:: Work item ::
Once the line containing "Task: Click the battery status icon" is found, please copy it and all lines after it through the end of the records, exactly, leaving out pictures.
::: Material provided
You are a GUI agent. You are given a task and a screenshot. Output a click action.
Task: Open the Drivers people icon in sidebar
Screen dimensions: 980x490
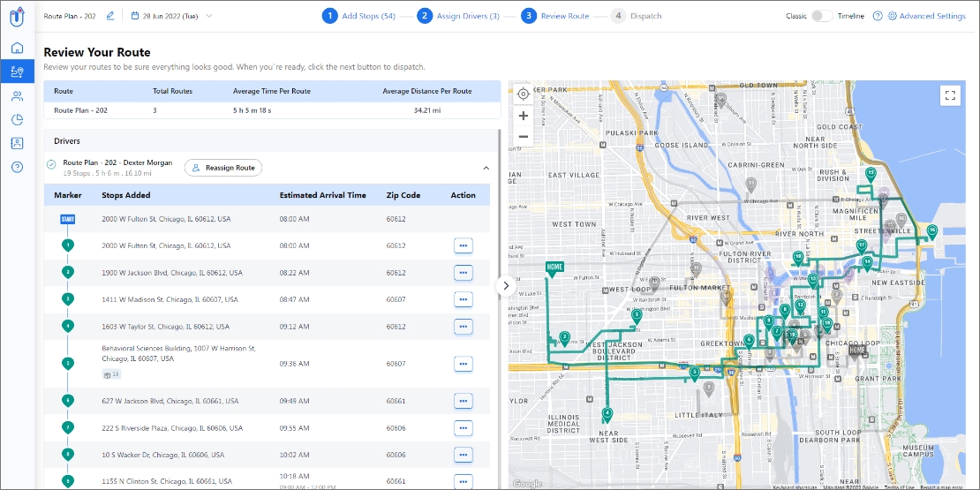[18, 95]
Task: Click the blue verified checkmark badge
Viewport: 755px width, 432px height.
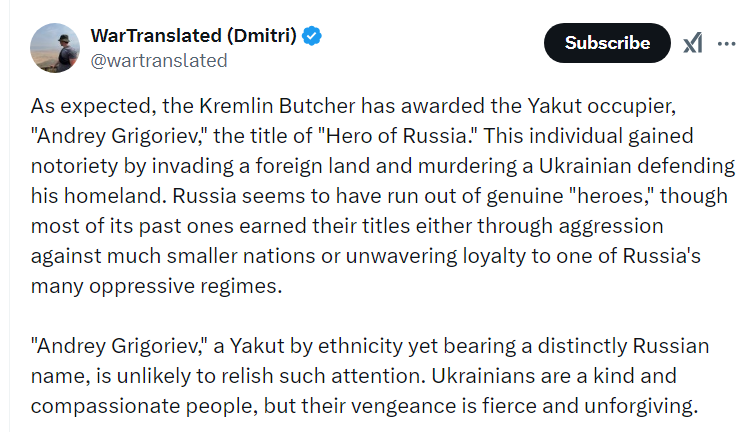Action: [x=312, y=36]
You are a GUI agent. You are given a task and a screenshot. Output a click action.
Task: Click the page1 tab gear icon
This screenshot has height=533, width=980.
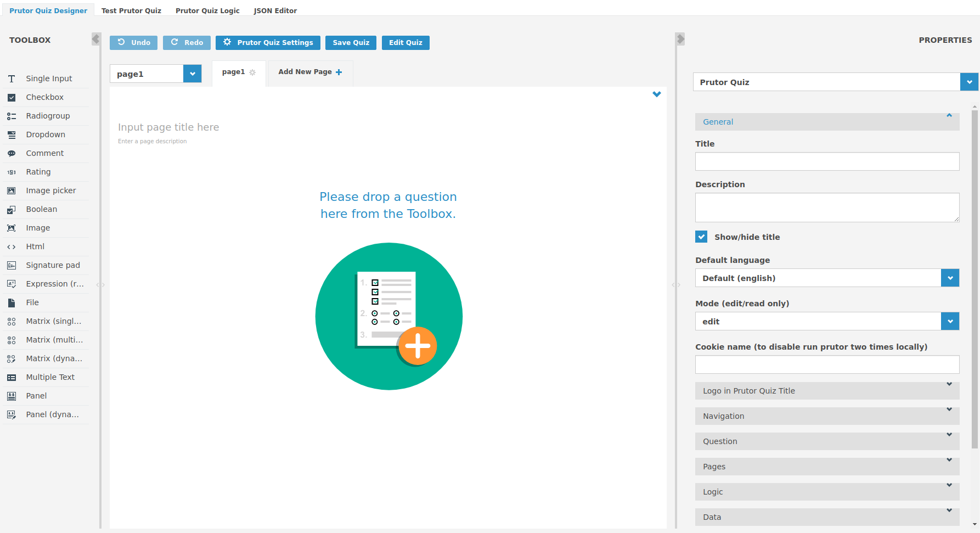click(252, 72)
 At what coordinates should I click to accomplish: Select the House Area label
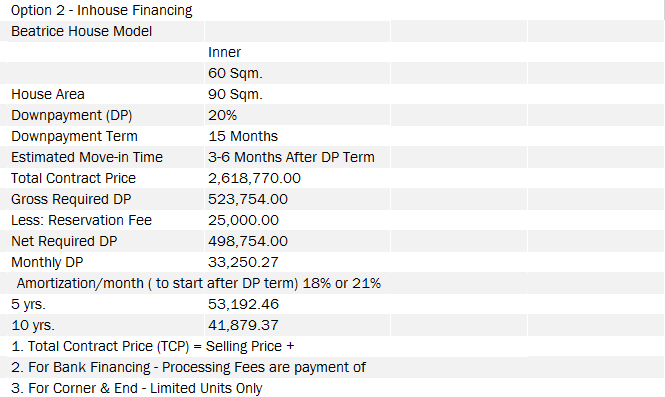point(48,94)
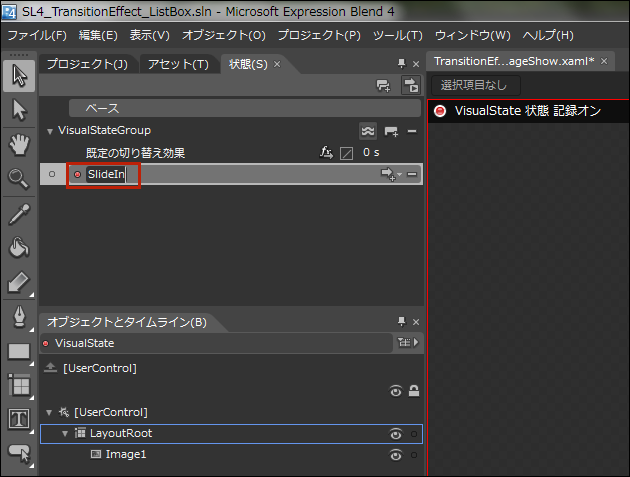This screenshot has height=477, width=630.
Task: Select the Direct Selection arrow tool
Action: click(x=19, y=110)
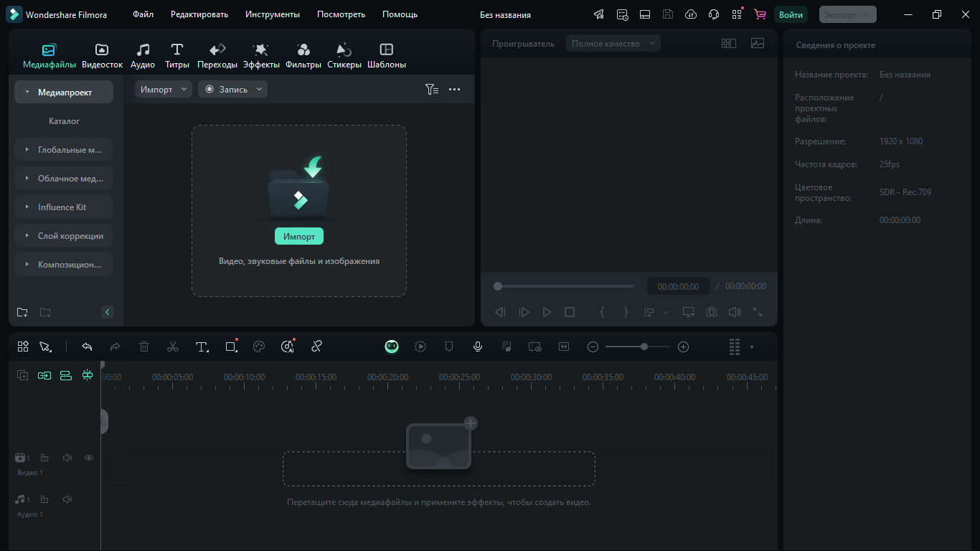Take a snapshot with the camera icon
980x551 pixels.
pos(711,312)
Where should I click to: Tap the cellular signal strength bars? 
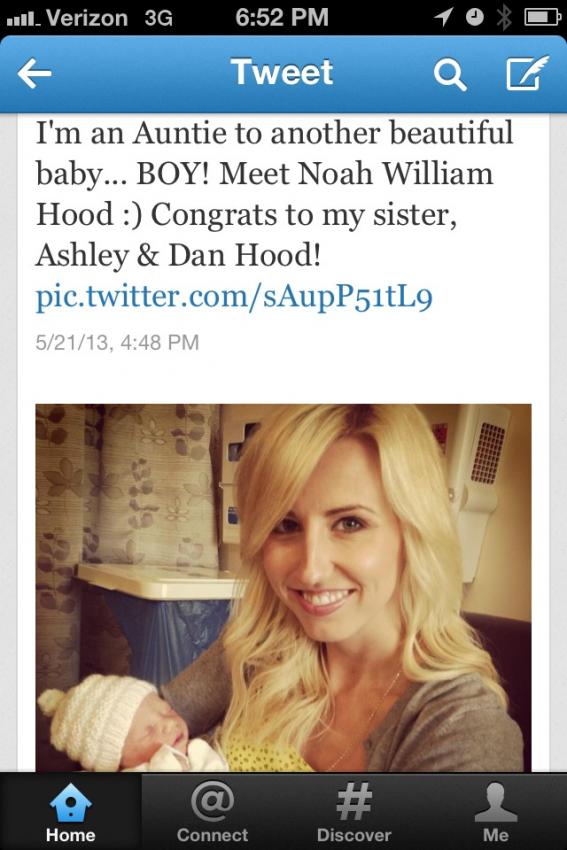pos(23,19)
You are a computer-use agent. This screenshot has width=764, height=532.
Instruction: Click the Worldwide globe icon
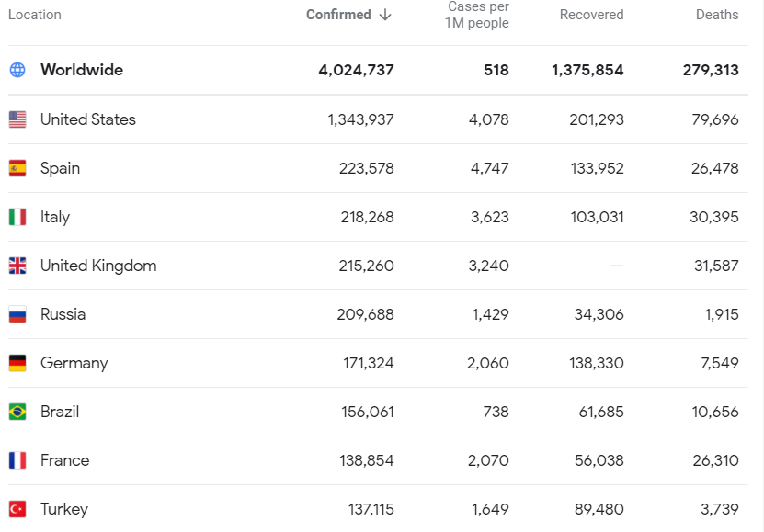point(17,70)
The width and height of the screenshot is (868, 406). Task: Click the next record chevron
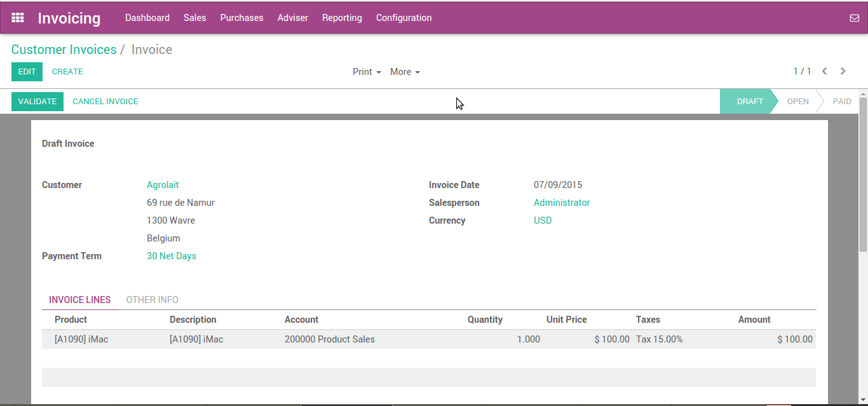coord(843,71)
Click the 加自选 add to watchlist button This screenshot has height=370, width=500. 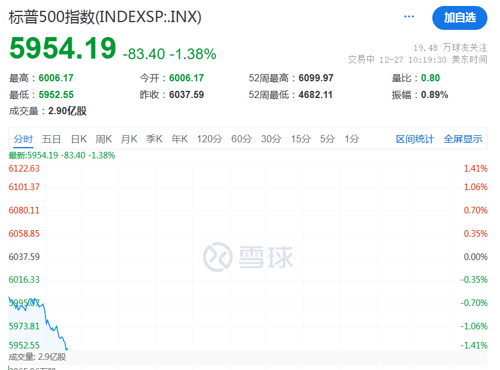(460, 18)
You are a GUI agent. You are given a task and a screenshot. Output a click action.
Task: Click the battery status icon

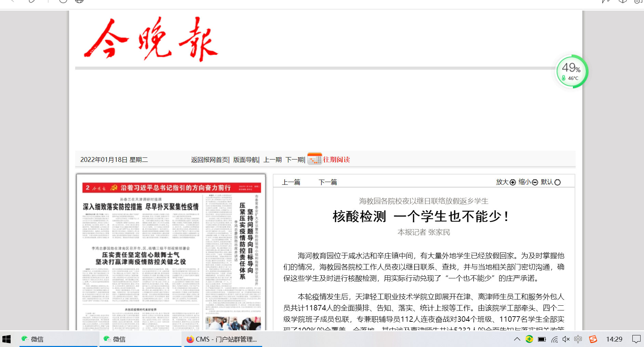[542, 339]
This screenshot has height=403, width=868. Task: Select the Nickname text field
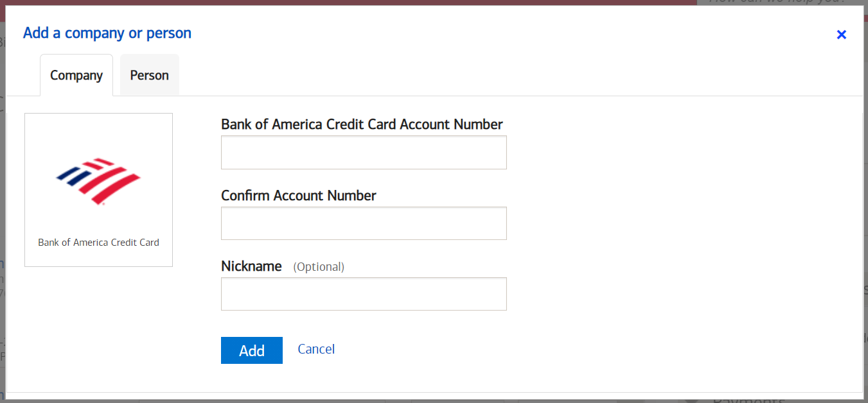coord(364,294)
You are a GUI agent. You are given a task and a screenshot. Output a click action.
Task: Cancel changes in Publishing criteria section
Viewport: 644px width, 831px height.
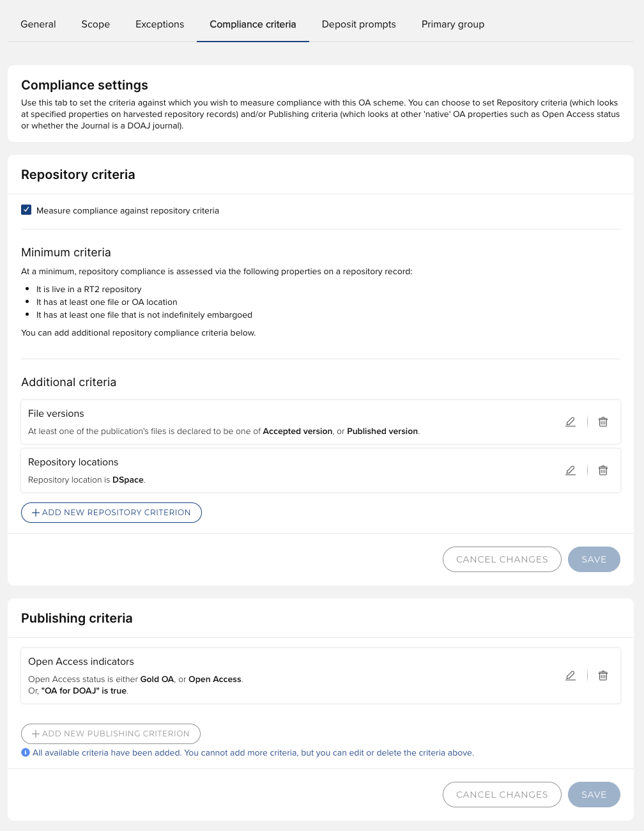(x=502, y=795)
::::::
:: Response area ::
Task: Click the battery status icon

[542, 339]
This screenshot has height=403, width=868. Task: Select the Nickname text field
coord(364,294)
You are a GUI agent. You are given a task and a screenshot. Output a click action.
Task: Cancel changes in Publishing criteria section
Viewport: 644px width, 831px height.
(x=502, y=795)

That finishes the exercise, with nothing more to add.